Where the line containing "Screen dimensions: 868x478" appears below, start there and repeat each line exactly to the end. Leave the pictures out.

[Saved entries]
━━━━━━━━━━━━━━━━
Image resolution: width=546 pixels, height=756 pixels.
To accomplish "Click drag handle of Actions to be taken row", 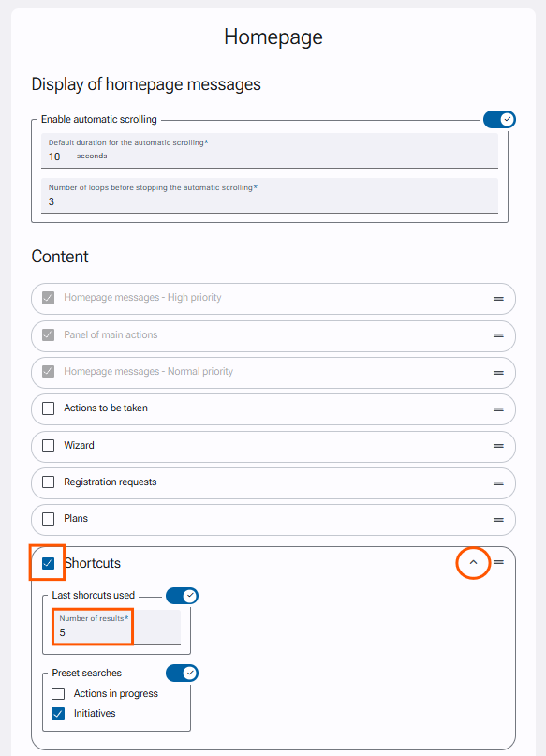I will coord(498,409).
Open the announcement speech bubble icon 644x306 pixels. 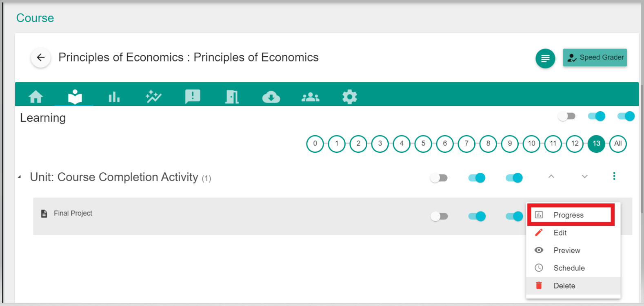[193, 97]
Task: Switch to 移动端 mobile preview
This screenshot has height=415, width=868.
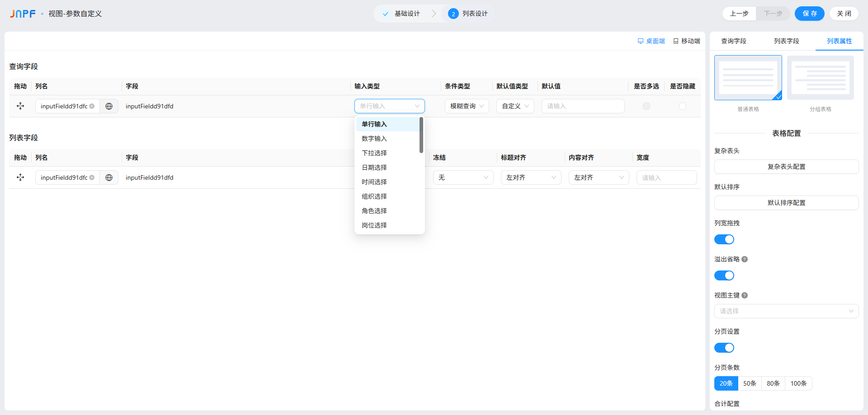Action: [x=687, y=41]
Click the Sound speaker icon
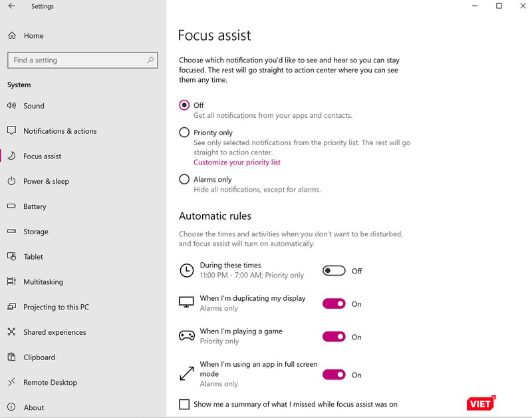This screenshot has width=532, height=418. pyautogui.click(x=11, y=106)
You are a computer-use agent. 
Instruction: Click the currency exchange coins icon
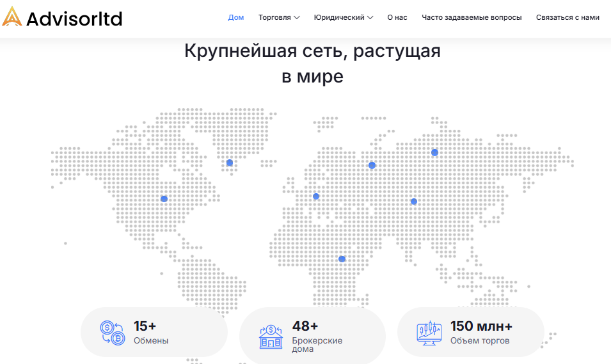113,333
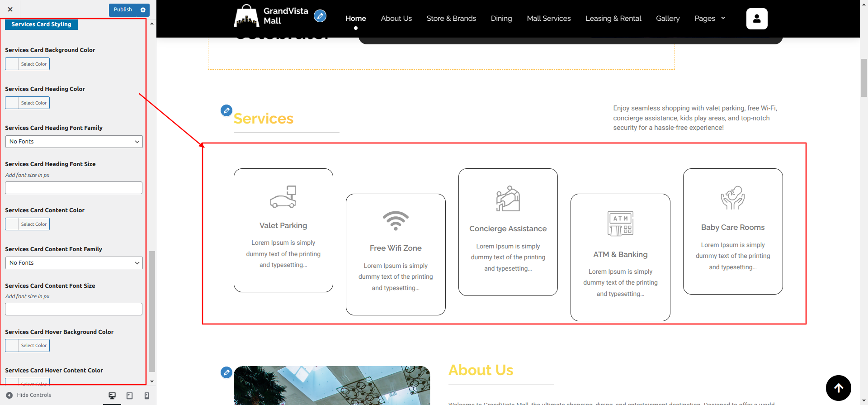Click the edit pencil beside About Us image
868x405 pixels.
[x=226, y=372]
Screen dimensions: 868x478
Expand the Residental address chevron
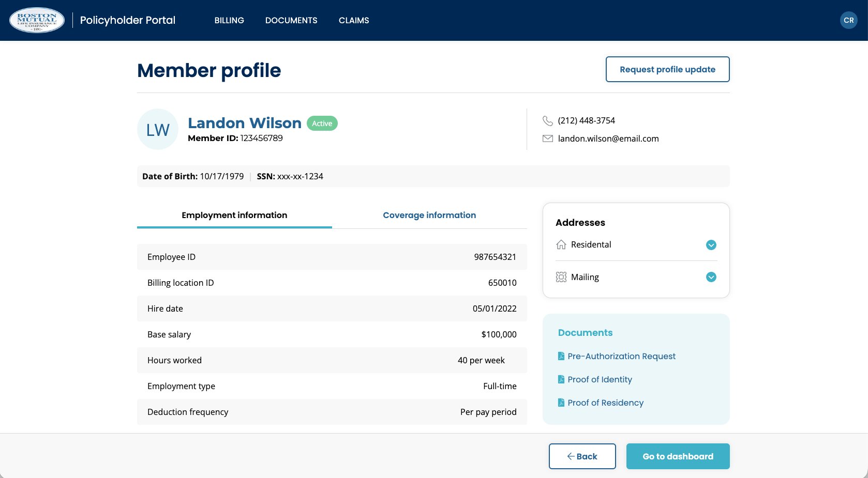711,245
━━━━━━━━━━━━━━━━
> **Exercise answer**
Screen dimensions: 868x478
Expand the Residental address chevron
711,245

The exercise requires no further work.